___ Source excerpt
Module Name: src
Committed By: christos
Date: Sun Aug 20 18:09:25 UTC 2023
Modified Files:
src/sys/compat/linux/common: linux_inotify.c
Log Message:
fix locking: eliminate using mutex_owned() (Theodore Preduta)
To generate a diff of this commit:
cvs rdiff -u -r1.1 -r1.2 src/sys/compat/linux/common/linux_inotify.c
Please note that diffs are not public domain; they are subject to the
copyright notices on the relevant files.
Modified files:
Index: src/sys/compat/linux/common/linux_inotify.c
diff -u src/sys/compat/linux/common/linux_inotify.c:1.1 src/sys/compat/linux/common/linux_inotify.c:1.2
--- src/sys/compat/linux/common/linux_inotify.c:1.1 Sat Aug 19 13:57:54 2023
+++ src/sys/compat/linux/common/linux_inotify.c Sun Aug 20 14:09:25 2023
@@ -1,4 +1,4 @@
-/* $NetBSD: linux_inotify.c,v 1.1 2023/08/19 17:57:54 christos Exp $ */
+/* $NetBSD: linux_inotify.c,v 1.2 2023/08/20 18:09:25 christos Exp $ */
/*-
* Copyright (c) 2023 The NetBSD Foundation, Inc.
@@ -29,7 +29,7 @@
* POSSIBILITY OF SUCH DAMAGE.
*/
#include <sys/cdefs.h>
-__KERNEL_RCSID(0, "$NetBSD: linux_inotify.c,v 1.1 2023/08/19 17:57:54 christos Exp $");
+__KERNEL_RCSID(0, "$NetBSD: linux_inotify.c,v 1.2 2023/08/20 18:09:25 christos Exp $");
#include <sys/param.h>
#include <sys/types.h>
@@ -135,8 +135,8 @@ static void do_kevent_to_inotify(int32_t
struct inotify_entry *, size_t *, char *);
static int kevent_to_inotify(struct inotifyfd *, int, enum vtype, uint32_t,
uint32_t, struct inotify_entry *, size_t *);
-static int inotify_readdir(file_t *, struct dirent *, int *);
-static struct inotify_dir_entries *get_inotify_dir_entries(int);
+static int inotify_readdir(file_t *, struct dirent *, int *, bool);
+static struct inotify_dir_entries *get_inotify_dir_entries(int, bool);
static int inotify_filt_attach(struct knote *);
static void inotify_filt_detach(struct knote *);
@@ -417,15 +417,15 @@ linux_sys_inotify_add_watch(struct lwp *
syscallarg(const char *) pathname;
syscallarg(uint32_t) mask;
} */
- int wd, dup_of_wd, i, error = 0;
+ int wd, i, error = 0;
file_t *fp, *wp, *cur_fp;
- struct stat wst, cur_st;
struct inotifyfd *ifd;
struct inotify_dir_entries **new_wds;
struct knote *kn, *tmpkn;
struct sys_open_args oa;
struct kevent kev;
- enum vtype wtype;
+ struct vnode *wvp;
+ namei_simple_flags_t sflags;
struct kevent_ops k_ops = {
.keo_private = NULL,
.keo_fetch_timeout = NULL,
@@ -452,38 +452,16 @@ linux_sys_inotify_add_watch(struct lwp *
mutex_enter(&ifd->ifd_lock);
- /* open a new file descriptor for the watch descriptor */
- SCARG(&oa, path) = SCARG(uap, pathname);
- SCARG(&oa, mode) = 0;
- SCARG(&oa, flags) = O_RDONLY;
if (mask & LINUX_IN_DONT_FOLLOW)
______
___ Dataset content
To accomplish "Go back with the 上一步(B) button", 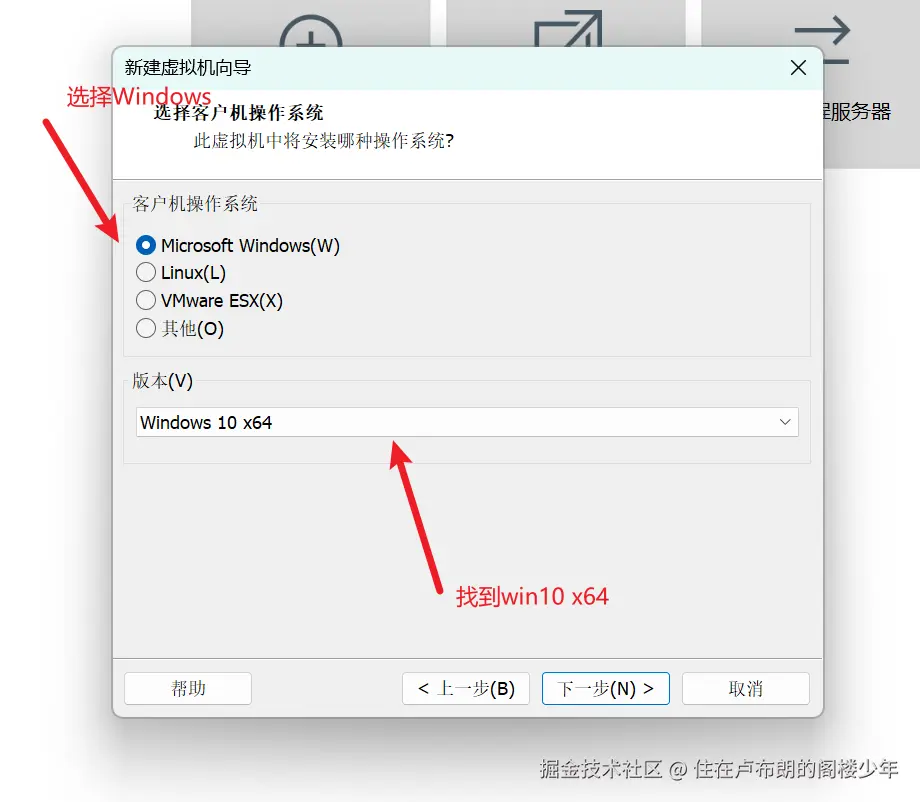I will (466, 688).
______
**To be done**
a – In the inotify commit, list every variable name removed from the declarations in linux_sys_inotify_add_watch.
b – Answer these from the inotify commit, one line each:
(i) Who committed the change?
(ii) What parameter type was appended to the prototypes of inotify_readdir and get_inotify_dir_entries?
(iii) What revision number does linux_inotify.c carry after the change?
c – Resume the inotify commit diff right after the line "if (mask & LINUX_IN_DONT_FOLLOW)".
The data above are unrelated to the inotify commit and are not used.

**Answers**
a – dup_of_wd, wst, cur_st, wtype

b –
(i) christos
(ii) bool
(iii) 1.2

c –
- SCARG(&oa, flags) |= O_NOFOLLOW;
- if (mask & LINUX_IN_ONLYDIR)
- SCARG(&oa, flags) |= O_DIRECTORY;
-
- error = sys_open(l, &oa, retval);
+ sflags = NSM_NOFOLLOW_TRYEMULROOT;
+ else
+ sflags = NSM_FOLLOW_TRYEMULROOT;
+ error = namei_simple_user(SCARG(uap, pathname), sflags, &wvp);
if (error != 0)
goto leave1;
- wd = *retval;
-
- wp = fd_getfile(wd);
- KASSERT(wp != NULL);
- wtype = wp->f_vnode->v_type;
- error = vn_stat(wp->f_vnode, &wst);
- fd_putfile(wd);
- if (error != 0)
- goto leave1;
-
- /* translate the flags */
- memset(&kev, 0, sizeof(kev));
- EV_SET(&kev, wd, inotify_filtid, EV_ADD|EV_ENABLE,
- NOTE_DELETE|NOTE_REVOKE, 0, ifd);
- if (mask & LINUX_IN_ONESHOT)
- kev.flags |= EV_ONESHOT;
- kev.fflags |= inotify_mask_to_kevent_fflags(mask, wtype);
/* Check to see if we already have a descriptor to wd's file. */
- dup_of_wd = -1;
+ wd = -1;
for (i = 0; i < ifd->ifd_nwds; i++) {
if (ifd->ifd_wds[i] != NULL) {
cur_fp = fd_getfile(i);
@@ -498,24 +476,47 @@ linux_sys_inotify_add_watch(struct lwp *
"with a non-vnode\n", __func__, i));
error = EBADF;
}
- if (error == 0)
- error = vn_stat(cur_fp->f_vnode, &cur_st);
+ if (error == 0 && cur_fp->f_vnode == wvp)
+ wd = i;
fd_putfile(i);
if (error != 0)
goto leave1;
- if (wst.st_ino == cur_st.st_ino) {
- dup_of_wd = i;
+ if (wd != -1)
break;
- }
}
}
- if (dup_of_wd != -1) {
+ if (wd == -1) {
/*
- * If we do not have a descriptor to wd's file, we need to add
- * a knote.
+ * If we do not have a descriptor to wd's file, we
+ * need to open the watch descriptor.
*/
+ SCARG(&oa, path) = SCARG(uap, pathname);
+ SCARG(&oa, mode) = 0;
+ SCARG(&oa, flags) = O_RDONLY;
+ if (mask & LINUX_IN_DONT_FOLLOW)
+ SCARG(&oa, flags) |= O_NOFOLLOW;
+ if (mask & LINUX_IN_ONLYDIR)
+ SCARG(&oa, flags) |= O_DIRECTORY;
+
+ error = sys_open(l, &oa, retval);
+ if (error != 0)
+ goto leave1;
+ wd = *retval;
+ wp = fd_getfile(wd);
+ KASSERT(wp != NULL);
+ KASSERT(wp->f_type == DTYPE_VNODE);
+
+ /* translate the flags */
+ memset(&kev, 0, sizeof(kev));
+ EV_SET(&kev, wd, inotify_filtid, EV_ADD|EV_ENABLE,
+ NOTE_DELETE|NOTE_REVOKE, 0, ifd);
+ if (mask & LINUX_IN_ONESHOT)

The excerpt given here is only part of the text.